Vous comprenez aisément pourquoi le titre et surtout le sous-titre de l’ouvrage (De Maurras à Houellebecq) m’a interpellé. A peine acheté, je me suis mis à le lire. Plus j’avançais dans la lecture et plus mon crayon rouge soulignait et griffonnait des remarques dans les marges. J’avais l’impression de lire le travail de maturité d’un gymnasien militant d’Extinction Rebellion ou d’un zadiste du Mormont. En fait, l’ouvrage de Monsieur Berthelier est le fruit trop mûr de sa thèse réalisée sous la direction de Christelle Reggiani de la Sorbonne et de Gilles Philippe, professeur ordinaire de l’Université de Lausanne.

La méthode utilisée pour analyser les différents auteurs est, on peut être en droit de la contester, une grille de lecture marxiste empruntée au philosophe et sociologue Lucien Goldmann (1913-1970). Moi qui croyais que le matérialisme historique avait été jeté aux oubliettes de l’histoire! Il faut dire que notre auteur organise depuis des années des séminaires de «Lecture de Marx» ainsi que le «Séminaire littéraire des armes de la critique». On peut tout de même douter de son objectivité. Non content de se faire l’héritier d’une critique marxiste, Monsieur Berthelier fait des incursions dans le genre «psychologique» notamment avec Marcel Jouhandeau. Il explique que Jouhandeau va publier à la NRF – que Berthelier qualifie de «cénacle de la bourgeoisie mondaine et esthète» – à cause de la récente fortune de sa famille et de son homosexualité. On ne peut que saluer la rigueur de la critique académique!
En ce qui concerne le contenu de cet ouvrage, je suis aussi assez dubitatif. Tout d’abord pourquoi partir de Maurras? Barrès aurait été plus approprié, mais laissons cela. Notre auteur commet un grand nombre d’erreurs sur Maurras. Passés les poncifs que l’extrême gauche accumule sur le maître de Martigues, on découvre que Monsieur Berthelier ne connaît pas son sujet. Maurras appréciait le style de Proust, contrairement à ce qu’affirme l’ouvrage. Il fut même un des premiers lecteurs enthousiastes des Plaisirs et les jours, œuvre de jeunesse de Proust. L’auteur lui en sera toujours reconnaissant, comme il l’écrit dans des lettres à la fin de sa vie. D’ailleurs, tous deux fréquentaient les mêmes salons mondains vers 1895. Sur le plan formel, Maurras appréciait davantage la liberté de la Renaissance que le formalisme du Grand Siècle.

* * *

**Consigne**. Rédigez la suite de la critique du livre de Monsieur Berthelier en reprenant juste après sa dernière phrase. Les enregistrements ci-dessous ne jouent aucun rôle ici.

**Données fournies**.
* * *

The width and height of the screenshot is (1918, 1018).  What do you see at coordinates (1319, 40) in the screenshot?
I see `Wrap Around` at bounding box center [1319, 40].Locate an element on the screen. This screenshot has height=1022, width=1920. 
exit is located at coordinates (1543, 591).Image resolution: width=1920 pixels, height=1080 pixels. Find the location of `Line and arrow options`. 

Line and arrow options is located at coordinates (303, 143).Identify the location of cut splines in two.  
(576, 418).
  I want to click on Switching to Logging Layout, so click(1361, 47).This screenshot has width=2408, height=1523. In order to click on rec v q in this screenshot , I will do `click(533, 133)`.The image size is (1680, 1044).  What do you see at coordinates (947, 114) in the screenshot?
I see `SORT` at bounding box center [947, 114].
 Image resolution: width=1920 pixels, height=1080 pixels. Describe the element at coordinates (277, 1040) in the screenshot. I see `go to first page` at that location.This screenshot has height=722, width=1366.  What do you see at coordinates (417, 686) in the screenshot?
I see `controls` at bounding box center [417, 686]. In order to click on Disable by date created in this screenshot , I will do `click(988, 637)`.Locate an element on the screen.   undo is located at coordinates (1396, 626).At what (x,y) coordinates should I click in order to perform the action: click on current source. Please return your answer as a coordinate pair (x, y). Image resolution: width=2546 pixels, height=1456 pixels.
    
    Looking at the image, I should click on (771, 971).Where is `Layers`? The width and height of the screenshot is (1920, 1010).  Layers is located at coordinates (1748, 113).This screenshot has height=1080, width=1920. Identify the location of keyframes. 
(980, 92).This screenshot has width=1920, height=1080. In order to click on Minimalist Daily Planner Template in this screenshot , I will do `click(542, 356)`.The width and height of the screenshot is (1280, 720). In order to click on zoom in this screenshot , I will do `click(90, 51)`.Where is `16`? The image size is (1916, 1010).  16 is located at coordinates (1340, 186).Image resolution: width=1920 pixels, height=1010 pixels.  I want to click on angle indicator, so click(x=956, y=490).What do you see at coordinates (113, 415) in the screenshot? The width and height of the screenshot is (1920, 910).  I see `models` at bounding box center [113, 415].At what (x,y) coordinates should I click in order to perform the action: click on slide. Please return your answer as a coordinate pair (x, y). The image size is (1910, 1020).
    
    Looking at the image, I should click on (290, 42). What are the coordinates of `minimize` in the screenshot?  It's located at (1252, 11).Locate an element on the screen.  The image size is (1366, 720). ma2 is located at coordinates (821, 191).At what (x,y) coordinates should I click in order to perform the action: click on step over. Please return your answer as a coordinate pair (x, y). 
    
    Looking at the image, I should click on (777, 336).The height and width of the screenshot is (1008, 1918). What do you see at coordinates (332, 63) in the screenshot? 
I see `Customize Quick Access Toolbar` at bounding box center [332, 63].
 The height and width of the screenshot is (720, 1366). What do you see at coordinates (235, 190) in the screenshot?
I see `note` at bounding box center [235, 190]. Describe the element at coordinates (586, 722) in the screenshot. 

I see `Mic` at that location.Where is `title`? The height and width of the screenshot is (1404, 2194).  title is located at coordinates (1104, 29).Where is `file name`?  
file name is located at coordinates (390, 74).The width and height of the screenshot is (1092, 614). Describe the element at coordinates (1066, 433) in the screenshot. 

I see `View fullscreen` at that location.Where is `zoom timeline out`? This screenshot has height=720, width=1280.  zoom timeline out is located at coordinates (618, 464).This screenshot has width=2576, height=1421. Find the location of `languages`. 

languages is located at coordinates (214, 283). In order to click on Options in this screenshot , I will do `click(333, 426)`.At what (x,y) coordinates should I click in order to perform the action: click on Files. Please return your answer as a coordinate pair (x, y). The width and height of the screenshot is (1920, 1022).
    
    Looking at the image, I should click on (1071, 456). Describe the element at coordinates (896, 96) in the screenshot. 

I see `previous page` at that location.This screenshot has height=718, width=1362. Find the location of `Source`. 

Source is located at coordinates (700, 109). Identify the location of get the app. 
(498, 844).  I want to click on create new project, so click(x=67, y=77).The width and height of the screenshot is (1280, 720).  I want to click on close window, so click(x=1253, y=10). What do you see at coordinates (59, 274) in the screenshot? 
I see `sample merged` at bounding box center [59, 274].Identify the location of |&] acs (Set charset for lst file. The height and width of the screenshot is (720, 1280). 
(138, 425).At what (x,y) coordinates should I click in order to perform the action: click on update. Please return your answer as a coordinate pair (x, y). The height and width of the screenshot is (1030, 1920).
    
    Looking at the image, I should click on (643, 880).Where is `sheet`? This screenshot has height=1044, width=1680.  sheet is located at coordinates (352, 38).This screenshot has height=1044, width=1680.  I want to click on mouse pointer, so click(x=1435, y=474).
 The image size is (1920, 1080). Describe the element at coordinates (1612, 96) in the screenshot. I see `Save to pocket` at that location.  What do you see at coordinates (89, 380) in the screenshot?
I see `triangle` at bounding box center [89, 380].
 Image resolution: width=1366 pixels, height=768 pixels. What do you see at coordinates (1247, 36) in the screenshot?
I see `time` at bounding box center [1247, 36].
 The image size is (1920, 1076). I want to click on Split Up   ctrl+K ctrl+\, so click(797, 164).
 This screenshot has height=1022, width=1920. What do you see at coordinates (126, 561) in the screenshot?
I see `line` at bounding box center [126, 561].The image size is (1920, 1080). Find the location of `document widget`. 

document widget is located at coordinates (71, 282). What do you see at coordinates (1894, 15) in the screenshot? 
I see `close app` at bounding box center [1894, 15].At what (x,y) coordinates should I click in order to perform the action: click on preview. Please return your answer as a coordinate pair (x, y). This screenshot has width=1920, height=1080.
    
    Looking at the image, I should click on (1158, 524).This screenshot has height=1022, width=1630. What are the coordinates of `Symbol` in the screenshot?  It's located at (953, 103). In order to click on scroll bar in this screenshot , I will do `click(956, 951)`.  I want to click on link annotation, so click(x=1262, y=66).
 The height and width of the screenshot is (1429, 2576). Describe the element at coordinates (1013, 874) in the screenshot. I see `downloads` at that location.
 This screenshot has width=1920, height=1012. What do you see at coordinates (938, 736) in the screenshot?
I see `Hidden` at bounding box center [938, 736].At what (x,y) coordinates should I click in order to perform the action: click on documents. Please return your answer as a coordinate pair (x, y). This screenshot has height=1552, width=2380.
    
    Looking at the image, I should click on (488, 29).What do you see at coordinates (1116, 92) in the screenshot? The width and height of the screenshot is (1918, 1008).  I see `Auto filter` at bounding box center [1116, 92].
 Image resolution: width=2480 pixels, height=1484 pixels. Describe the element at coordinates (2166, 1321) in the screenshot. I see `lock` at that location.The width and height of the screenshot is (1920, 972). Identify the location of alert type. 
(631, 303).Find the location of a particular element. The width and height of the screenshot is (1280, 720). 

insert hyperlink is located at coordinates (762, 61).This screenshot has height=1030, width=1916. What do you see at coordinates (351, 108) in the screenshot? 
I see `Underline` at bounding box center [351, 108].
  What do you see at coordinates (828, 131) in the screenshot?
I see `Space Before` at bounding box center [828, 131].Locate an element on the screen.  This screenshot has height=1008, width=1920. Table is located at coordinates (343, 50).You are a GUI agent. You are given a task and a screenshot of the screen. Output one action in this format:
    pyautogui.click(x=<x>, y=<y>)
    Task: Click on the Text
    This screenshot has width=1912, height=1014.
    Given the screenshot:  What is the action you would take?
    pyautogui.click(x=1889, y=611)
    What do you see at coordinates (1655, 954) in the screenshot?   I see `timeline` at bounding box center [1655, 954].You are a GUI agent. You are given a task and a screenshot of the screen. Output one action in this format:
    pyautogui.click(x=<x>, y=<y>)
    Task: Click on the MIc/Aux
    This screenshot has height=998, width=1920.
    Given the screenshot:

* * *

**Réponse attendue**.
Quant à Céline, Monsieur Berthelier reconnaît qu’il est étudié brièvement, juste pour rappeler qu’il n’a aucun lien avec Maurras et aussi «parce qu’il existe déjà une quantité pléthorique d’études céliniennes».
Le traitement que l’auteur réserve à Georges Bernanos reste dans le ton de l’ouvrage, un travail d’étudiant qui n’a pas compris grand-chose, et en particulier pas le génie prophétique de l’auteur. Le maître de conférence omet encore un grand nombre d’auteurs: Léon Daudet, René Barjavel, Pierre Benoit, Abel Bonnard, Henry Bordeaux, Paul Chack, Alphonse de Châteaubriant, Bernard Faÿ, Maurice Bardèche, Pierre-Antoine Cousteau et j’en oublie. En ce qui concerne Les Hussards, je ne saurais trop recommander le livre de Marc Dambre, Génération Hussards, qui vient de paraître.
Je m’arrête là et laisse de côté tout ce qu’il faudrait écrire sur l’étrange choix d’inclure Renaud Camus dans la liste autant que celui de s’en prendre à Houellebecq, qui relève de l’art d’enfoncer des portes ouvertes.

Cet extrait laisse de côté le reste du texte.